_GIVEN TEXT_:
Start
Would we be happy if our bank allowed people into the vault that contains our money without a camera monitoring their activity? Would we want to share our most personal data with a company that isn’t a good fiduciary of our information? The odds are we wouldn’t want to participate in either scenario, but the reality is that this is what happens to our most private data all the time. We simply aren’t aware of it because in the world of electronic data, we don’t “see” what is going on. Employees and partners of companies have the ability to access our personal information in databases all over the world. And, although many of those companies have traditional security in place, most don’t know what is actually happening with our data—and the data of millions of other individuals.
In the recent past, native audit tools, such as SQL Profiler, trace functions, and triggers were all that we had. But they are no longer the only game in town. A new category of technology has emerged that empowers enterprises to “see” and immediately analyze what is going on with sensitive data. This new technology, called Data Activity Monitoring (DAM), has the ability to monitor sensitive data as it is being accessed from data servers and analyze the activity to determine if the user, or the particular access, has the potential to endanger data or create a non-compliant situation.
End
_SOURCE MATERIAL_:
Start
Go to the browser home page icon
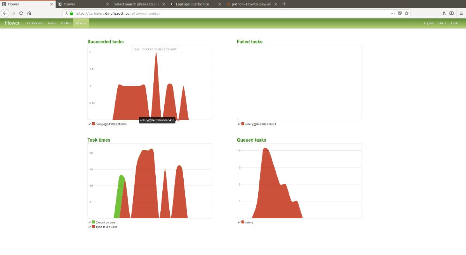This screenshot has height=255, width=466. coord(29,13)
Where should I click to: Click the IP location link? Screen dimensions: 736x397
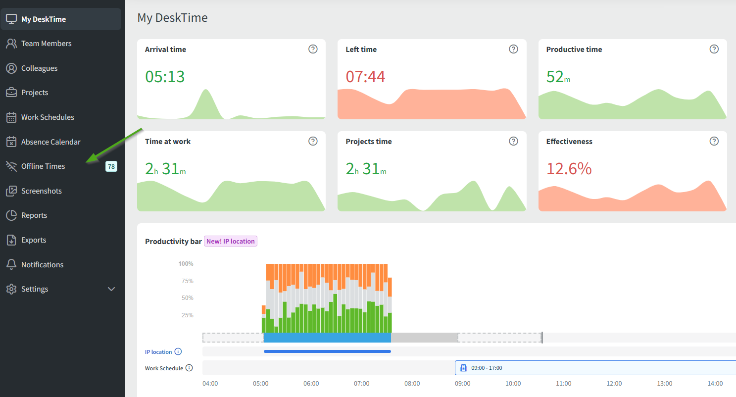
End
_AIM_:
Please decide whether each statement agrees with the Data Activity Monitoring passage above, giving yes or no for each along with the exact words from the passage that settle it.
(a) Native audit tools such as SQL Profiler, trace functions, and triggers were once the only options available.
(b) Most of the companies holding personal information have no traditional security in place.
(c) Data Activity Monitoring can monitor sensitive data as it is being accessed from data servers.

_RESULT_:
(a) Yes: "In the recent past, native audit tools, such as SQL Profiler, trace functions, and triggers were all that we had."
(b) No: "although many of those companies have traditional security in place"
(c) Yes: "has the ability to monitor sensitive data as it is being accessed from data servers"